Apart from the ground states $\orbar{D}$ and $\orbar{D}^*$, exited
$\orbar{D}$ mesons may be produced in $B$ meson decays.  Even in the
heavy mass limit a finite splitting to the ground state mesons
remains, which means that these states will decay into $\orbar{D}$ or
$\orbar{D}^*$.  In order to analyze decays into higher resonances, one
would need to study the state $|X\rangle$, which we take fully
inclusive.  Thus we may rely on parton hadron duality to obtain a
correct description of the $\orbar{D}$ and $\orbar{D}^*$ production up
to leading order in the heavy mass expansion.

Charmed mesons can also be produced via charmonium intermediate
states.  These states show up in the invariant mass distribution
$d \Gamma / d m_{D \overline D}$ as more or less pronounced resonances.
The distribution $d \Gamma / d m_{c \overline c}$ is certainly
different, but by global parton hadron duality and the assumption
that all charm quarks hadronize into $\orbar{D}$ mesons, their
integrals are equal, so the charmonium contributions are included in
our calculation.

% ----------------------------------------------------------------------
\section{Results}\label{results}

Even after restricting the number of possible form factors by the
ans\"atze in Eqs.~(\ref{factrc}), (\ref{factwc}) and (\ref{partwc}),
we are still left with unknown nonperturbative functions.  As far as
the right charm contributions are concerned we shall first consider
the decays into $\overline D^*$ mesons.  According to
Eq.~(\ref{factrc}), these are described by a single function
$\eta(vv')$.  Spin symmetry relates these decays to the ones into
$\overline D$ mesons, however, this is only true in the heavy quark
limit, where again $\eta(vv')$ is the nonperturbative input.  In
reality one has to take into account that $\overline D^*$ mesons decay
into $\overline D$'s, and thus one has to add this contribution using
Eqs.~(\ref{feeddown}).

Still all right charm decays are given in terms of the single function
$\eta(vv')$.  Comparing the present case to the semileptonic one, we
shall use the same saturation assumption as in \cite{BM} and write
\begin{equation}\label{eqSat}
  \eta(vv') = |\xi(vv')|^2.

INSTRUCTIONS TO FOLLOW:
Proceed with the passage on charmed meson production in B meson decays, starting right after its last line.

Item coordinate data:
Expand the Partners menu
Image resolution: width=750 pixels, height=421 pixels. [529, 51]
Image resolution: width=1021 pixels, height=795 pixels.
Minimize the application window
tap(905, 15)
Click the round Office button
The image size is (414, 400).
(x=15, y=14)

RESULT:
\end{equation}
For numerical calculations we use the measurement \cite{Barish95} of
the Isgur-Wise function
\begin{equation}
  \xi(vv') = 1 - a (vv' - 1), \qquad a = 0.84.
\end{equation}
Since the exclusive semileptonic decays are spectatorlike and since
in the limit of factorization, the matrix elements of the heavy quark
current are the same in the semi- and nonleptonic cases, dominance of
spectatorlike decays is a natural assumption for the nonleptonic
right charm case as well.  Therefore we use the results of
Sec.~\ref{secRC} for the channels
\begin{equation}
  \begin{array}{cccc}
    B^+ & \to & \overline D^0_{\rm dir} & X, \\
    B^+ & \to & \overline D^{*0} & X,
  \end{array}
  \qquad
  \begin{array}{cccc}
    B^0 & \to & D^-_{\rm dir} & X, \\
    B^0 & \to & D^{*-} & X,
  \end{array}
\end{equation} 
neglecting possible contributions from nonspectator channels such as
$B^+ \to D^- X$.  Another class of decays allow to obtain a
factorizable expression for $H_{\rm eff}$ after a Fierz
transformation.  However, the color indices need to be rearranged as
well, yielding a suppression by one power of $1/N_C$ in the amplitude.
Since we are working to leading order in $1/N_C$, we find a vanishing
rate for $B^0 \to \overline D^{*0} X$, whereas the channel $B^0 \to
\overline D^0 X$ is fed by the decay chain via the $D^{*-}$ meson.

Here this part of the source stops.